------ Data to use

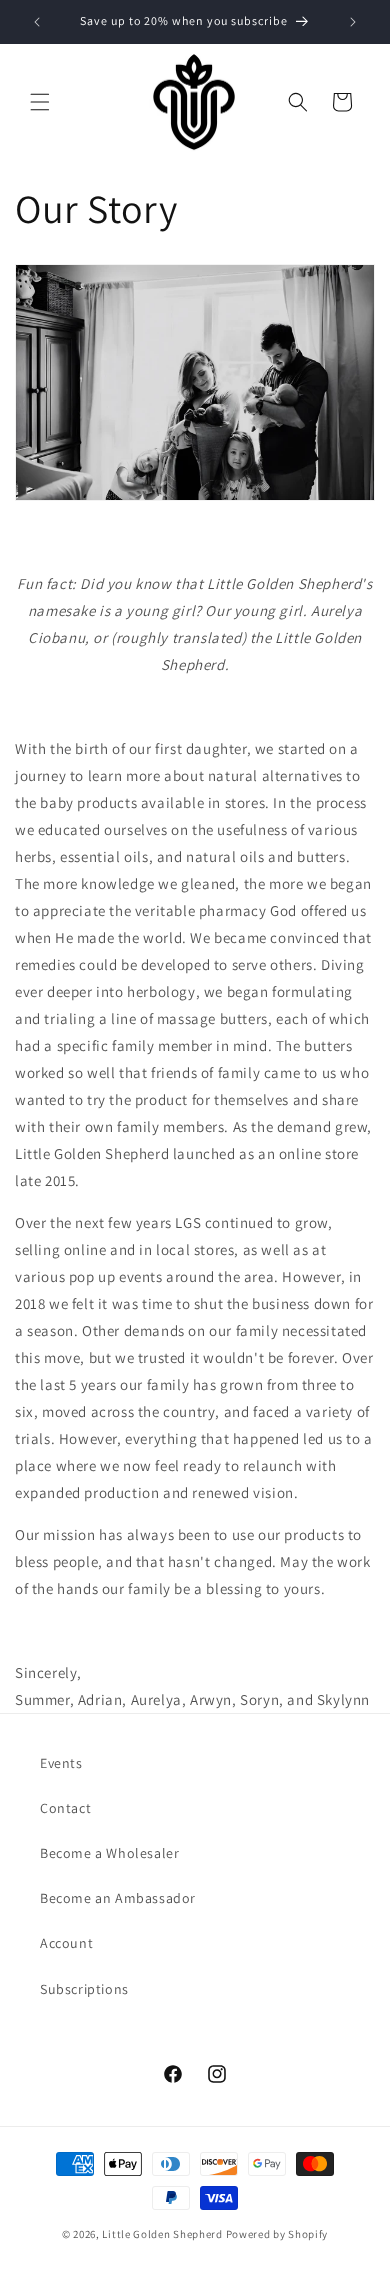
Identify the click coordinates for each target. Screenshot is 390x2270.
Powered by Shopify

------------
------ Data to use

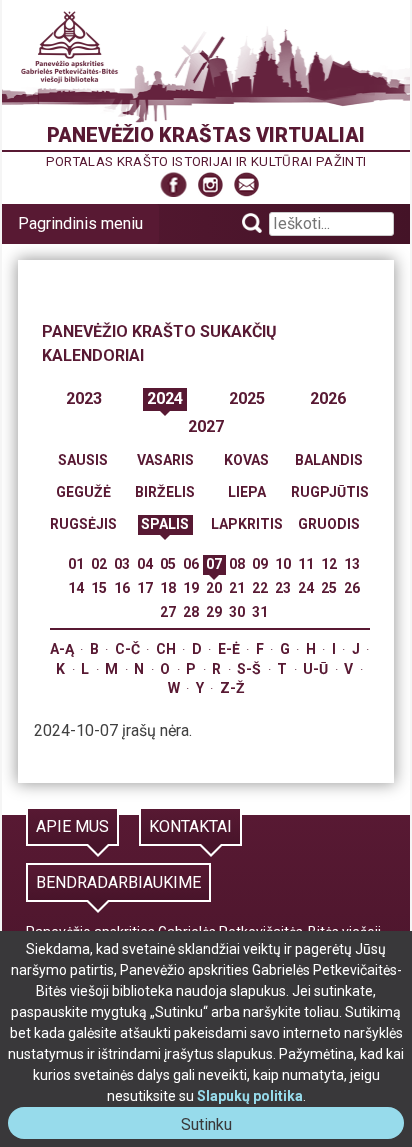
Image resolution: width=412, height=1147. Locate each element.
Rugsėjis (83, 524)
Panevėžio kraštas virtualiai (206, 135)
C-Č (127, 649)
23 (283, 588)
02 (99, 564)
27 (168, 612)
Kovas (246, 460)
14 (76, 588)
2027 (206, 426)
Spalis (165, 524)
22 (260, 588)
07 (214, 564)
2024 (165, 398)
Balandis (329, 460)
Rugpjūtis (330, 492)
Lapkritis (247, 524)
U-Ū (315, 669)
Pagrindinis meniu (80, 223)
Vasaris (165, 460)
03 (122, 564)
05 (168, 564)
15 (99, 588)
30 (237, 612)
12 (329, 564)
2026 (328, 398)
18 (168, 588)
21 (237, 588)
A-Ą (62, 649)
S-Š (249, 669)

------------
------ Data to use

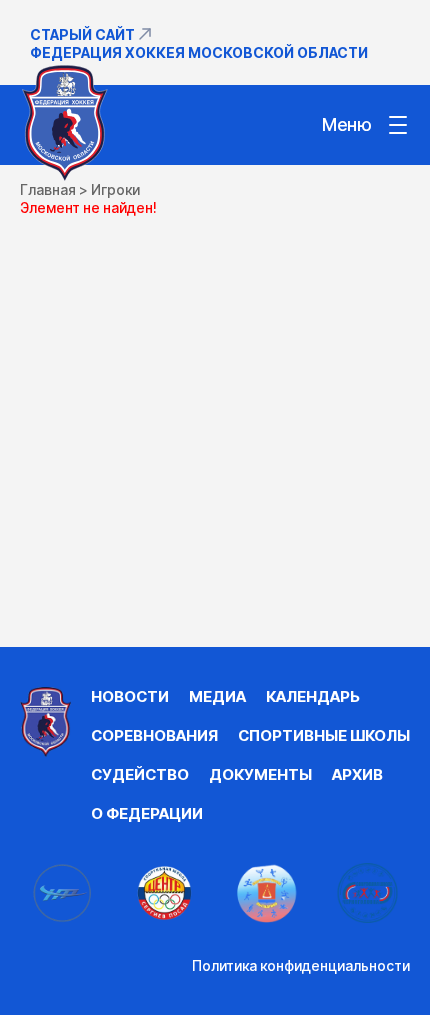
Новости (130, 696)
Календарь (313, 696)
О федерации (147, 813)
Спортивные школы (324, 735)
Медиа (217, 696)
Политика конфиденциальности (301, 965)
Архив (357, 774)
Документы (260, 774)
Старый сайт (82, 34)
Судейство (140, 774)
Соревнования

------------

▶ **Instructions to follow**
Proceeding from the line containing "Identify the click" through the line containing "Powered by Shopify", transcribe the lines above exactly, both end lines included.

▶ **Answer area**
Identify the click coordinates for each target. Screenshot is 390x2270.
Powered by Shopify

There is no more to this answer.